Passage to read:
- - - - -
Limitations like Tuples in elm are restricted to just two elements, because the author feels tuples greater than length of two should be better modelled as a named record.

Nested record updates are also not supported, so u have to write functions to update each record field.

Elm is by design a very opinionated language, which is good for beginners usually since there is only one chosen way to do things but not so for experienced devs.

The fun parts of FP are still present in elm, it's completely pure side effect free, great type checker with awesome error messages, fast performance and great for building interactive web apps with it's TEA architecture.


I'm enjoying the discussion, thanks! Elm really does sound heavily opinionated, but that's often for the better, as you say. How's the tooling, besides the compiler+error messages? I've seen a web-based interactive editor, but I assume that's not _the_ way to write Elm.


The tooling is solid, the lsp server provides auto completions and edit by edit syntax checking in major editors like vim, Emacs and vscode, there is a good formatting tool in elm-format, a built in repl which is basic but works fast. A test runner is also there, with support for fuzzing. Not to mention a time travel debugger which is a highlight. Things that are missing or not good are proper logging, step by step line debugger, profiling and performance tracking.


Sounds great. How does the time travel debugger work if not by stepping through the lines? Jumping forward and backward between function calls?


It's actually time travelling through the various UI states ur web application will go through.
- - - - -
Listed entries:
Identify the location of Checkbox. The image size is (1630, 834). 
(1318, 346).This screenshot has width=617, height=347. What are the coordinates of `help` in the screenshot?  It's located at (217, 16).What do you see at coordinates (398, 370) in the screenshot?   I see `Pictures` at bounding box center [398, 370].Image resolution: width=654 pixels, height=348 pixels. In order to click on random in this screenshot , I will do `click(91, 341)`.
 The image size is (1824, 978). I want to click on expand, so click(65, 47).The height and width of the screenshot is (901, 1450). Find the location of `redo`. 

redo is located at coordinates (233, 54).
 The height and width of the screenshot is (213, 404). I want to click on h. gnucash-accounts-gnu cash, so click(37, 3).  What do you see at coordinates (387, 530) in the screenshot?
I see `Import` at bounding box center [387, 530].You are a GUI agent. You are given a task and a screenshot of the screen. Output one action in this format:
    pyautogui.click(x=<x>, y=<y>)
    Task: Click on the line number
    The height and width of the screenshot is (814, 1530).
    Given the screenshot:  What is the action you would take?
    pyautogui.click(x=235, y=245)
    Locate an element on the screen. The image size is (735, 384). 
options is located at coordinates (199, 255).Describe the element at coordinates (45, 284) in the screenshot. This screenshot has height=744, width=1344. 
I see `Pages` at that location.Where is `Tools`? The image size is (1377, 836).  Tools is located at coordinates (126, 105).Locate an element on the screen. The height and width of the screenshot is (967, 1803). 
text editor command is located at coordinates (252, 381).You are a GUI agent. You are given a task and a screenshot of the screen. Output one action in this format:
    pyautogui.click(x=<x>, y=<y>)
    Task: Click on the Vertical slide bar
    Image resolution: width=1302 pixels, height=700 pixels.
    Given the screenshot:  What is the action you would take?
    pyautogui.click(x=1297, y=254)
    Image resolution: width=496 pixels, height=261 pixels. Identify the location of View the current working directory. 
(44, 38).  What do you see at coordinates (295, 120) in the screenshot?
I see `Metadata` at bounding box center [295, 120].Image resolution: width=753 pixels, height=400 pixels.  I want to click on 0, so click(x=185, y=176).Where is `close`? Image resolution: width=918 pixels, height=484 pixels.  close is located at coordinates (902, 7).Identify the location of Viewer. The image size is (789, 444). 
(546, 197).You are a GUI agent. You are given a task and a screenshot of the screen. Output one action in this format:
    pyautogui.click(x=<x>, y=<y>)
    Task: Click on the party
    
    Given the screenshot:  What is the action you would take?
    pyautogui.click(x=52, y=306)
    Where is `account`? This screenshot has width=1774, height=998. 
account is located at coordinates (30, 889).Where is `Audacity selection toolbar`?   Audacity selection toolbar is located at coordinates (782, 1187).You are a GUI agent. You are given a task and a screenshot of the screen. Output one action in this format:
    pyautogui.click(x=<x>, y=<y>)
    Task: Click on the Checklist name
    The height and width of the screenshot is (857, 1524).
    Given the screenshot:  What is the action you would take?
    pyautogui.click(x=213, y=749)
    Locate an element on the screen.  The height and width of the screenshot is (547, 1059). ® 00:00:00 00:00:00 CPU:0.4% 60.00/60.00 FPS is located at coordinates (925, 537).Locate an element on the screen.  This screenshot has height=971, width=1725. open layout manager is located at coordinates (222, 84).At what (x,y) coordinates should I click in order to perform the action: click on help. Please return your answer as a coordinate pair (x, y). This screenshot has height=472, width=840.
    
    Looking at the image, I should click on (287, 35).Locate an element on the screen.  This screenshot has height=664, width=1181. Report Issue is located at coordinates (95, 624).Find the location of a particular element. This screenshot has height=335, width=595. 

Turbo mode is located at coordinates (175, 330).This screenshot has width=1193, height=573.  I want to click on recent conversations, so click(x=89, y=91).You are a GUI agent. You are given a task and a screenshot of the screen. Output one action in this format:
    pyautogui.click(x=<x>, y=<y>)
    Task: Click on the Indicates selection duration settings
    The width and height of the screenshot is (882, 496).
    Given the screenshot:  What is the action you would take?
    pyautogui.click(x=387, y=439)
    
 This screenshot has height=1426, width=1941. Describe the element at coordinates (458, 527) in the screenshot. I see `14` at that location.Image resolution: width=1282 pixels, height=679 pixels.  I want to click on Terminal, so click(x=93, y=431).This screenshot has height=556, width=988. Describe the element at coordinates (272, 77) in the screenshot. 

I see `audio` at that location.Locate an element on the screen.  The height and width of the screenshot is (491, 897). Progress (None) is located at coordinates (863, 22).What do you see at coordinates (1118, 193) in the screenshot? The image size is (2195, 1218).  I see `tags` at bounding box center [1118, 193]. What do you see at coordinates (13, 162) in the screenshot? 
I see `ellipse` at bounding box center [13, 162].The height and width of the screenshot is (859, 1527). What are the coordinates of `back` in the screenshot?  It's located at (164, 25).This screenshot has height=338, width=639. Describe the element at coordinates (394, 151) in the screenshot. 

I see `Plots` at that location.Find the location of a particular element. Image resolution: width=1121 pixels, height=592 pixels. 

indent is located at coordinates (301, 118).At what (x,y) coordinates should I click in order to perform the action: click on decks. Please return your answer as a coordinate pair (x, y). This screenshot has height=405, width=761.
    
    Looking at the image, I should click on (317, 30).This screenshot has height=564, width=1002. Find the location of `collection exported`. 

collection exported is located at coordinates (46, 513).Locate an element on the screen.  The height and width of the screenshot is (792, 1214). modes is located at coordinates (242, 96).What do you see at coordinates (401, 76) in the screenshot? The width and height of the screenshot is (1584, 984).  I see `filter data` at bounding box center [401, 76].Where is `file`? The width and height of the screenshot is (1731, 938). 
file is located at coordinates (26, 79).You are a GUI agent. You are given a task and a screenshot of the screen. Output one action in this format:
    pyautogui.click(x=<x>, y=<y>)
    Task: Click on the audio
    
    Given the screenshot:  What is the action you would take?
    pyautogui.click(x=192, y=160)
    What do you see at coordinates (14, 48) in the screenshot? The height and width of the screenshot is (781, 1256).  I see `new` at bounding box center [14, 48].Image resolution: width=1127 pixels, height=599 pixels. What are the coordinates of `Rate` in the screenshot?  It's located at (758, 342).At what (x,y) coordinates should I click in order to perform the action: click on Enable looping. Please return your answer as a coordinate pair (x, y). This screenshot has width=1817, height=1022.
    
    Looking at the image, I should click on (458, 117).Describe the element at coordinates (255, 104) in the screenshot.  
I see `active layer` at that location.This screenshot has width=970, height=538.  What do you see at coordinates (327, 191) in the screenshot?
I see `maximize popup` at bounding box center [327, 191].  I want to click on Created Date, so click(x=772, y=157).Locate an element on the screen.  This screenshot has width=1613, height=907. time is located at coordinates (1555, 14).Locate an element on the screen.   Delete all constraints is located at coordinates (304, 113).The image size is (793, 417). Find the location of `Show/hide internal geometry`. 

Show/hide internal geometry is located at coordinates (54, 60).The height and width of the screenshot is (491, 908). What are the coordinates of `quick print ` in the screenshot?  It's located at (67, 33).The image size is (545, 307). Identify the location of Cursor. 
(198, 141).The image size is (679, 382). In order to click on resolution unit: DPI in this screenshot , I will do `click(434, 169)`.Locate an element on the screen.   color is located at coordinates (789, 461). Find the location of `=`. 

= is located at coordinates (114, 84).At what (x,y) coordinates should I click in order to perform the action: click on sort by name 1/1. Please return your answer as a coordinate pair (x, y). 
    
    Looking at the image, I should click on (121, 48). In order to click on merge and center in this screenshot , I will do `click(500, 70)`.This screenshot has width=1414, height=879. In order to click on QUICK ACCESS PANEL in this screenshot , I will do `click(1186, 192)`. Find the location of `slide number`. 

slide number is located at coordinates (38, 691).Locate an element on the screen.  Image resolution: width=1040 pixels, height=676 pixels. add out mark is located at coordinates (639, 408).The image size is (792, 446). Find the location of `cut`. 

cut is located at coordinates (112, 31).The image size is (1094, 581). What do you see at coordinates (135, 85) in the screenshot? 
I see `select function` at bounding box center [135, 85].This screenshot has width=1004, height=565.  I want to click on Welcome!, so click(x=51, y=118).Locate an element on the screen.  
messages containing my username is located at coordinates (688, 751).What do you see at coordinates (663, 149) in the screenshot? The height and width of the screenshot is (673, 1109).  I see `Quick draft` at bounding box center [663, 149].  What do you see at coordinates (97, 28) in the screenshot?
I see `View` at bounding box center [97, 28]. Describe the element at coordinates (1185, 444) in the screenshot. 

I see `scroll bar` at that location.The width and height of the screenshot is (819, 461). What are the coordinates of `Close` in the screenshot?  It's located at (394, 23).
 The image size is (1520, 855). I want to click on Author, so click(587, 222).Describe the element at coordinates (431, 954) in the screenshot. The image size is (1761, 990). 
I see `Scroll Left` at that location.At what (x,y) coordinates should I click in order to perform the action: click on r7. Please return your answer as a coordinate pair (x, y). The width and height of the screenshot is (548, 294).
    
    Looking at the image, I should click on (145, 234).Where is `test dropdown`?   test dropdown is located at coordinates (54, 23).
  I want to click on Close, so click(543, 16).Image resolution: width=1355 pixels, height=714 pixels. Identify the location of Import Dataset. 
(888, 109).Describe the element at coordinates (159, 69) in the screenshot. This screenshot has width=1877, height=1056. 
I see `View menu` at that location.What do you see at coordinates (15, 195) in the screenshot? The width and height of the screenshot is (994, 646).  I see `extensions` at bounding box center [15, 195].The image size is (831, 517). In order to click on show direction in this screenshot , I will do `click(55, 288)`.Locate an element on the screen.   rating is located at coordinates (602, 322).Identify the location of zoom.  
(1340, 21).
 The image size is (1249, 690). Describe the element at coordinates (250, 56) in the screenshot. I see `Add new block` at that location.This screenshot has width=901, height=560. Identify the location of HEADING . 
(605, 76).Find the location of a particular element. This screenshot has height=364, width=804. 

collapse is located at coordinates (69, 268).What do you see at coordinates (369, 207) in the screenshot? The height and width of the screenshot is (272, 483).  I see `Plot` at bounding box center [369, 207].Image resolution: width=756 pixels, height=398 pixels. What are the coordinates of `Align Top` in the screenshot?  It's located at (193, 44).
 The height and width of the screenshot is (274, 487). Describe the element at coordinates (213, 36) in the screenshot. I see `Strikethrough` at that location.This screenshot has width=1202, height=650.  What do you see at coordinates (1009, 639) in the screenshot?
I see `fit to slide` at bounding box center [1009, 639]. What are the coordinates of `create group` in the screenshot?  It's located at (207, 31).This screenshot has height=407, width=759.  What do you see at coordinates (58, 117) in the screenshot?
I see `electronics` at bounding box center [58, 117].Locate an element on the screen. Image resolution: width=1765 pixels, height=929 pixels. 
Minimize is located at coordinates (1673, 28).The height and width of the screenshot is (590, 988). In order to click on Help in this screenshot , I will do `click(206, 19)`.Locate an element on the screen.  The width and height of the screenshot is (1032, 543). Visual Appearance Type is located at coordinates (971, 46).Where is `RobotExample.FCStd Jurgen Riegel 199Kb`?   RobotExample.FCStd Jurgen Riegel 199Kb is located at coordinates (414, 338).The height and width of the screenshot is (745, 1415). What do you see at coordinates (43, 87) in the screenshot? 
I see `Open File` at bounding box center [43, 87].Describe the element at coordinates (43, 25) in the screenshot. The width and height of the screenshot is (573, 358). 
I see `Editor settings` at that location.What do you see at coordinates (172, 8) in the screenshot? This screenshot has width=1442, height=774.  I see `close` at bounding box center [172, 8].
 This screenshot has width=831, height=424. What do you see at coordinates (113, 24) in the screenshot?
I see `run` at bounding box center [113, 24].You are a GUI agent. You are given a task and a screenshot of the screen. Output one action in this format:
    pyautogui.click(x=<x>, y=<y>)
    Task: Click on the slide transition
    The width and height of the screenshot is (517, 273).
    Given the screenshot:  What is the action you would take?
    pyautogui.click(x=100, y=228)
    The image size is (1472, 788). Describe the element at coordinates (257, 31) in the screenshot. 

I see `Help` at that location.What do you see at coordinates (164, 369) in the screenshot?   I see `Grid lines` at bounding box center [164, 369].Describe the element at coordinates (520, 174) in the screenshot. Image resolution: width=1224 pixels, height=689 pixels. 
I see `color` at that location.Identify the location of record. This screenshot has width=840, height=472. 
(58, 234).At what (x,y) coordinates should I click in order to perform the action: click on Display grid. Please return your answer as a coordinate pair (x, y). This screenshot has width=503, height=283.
- - - - -
Work item A:
Which formatting tool does the Elm discussion name?
Work item B:
Write out everything in the Elm discussion from "The tooling is" down to "and performance tracking.".

Response A:
elm-format

Response B:
The tooling is solid, the lsp server provides auto completions and edit by edit syntax checking in major editors like vim, Emacs and vscode, there is a good formatting tool in elm-format, a built in repl which is basic but works fast. A test runner is also there, with support for fuzzing. Not to mention a time travel debugger which is a highlight. Things that are missing or not good are proper logging, step by step line debugger, profiling and performance tracking.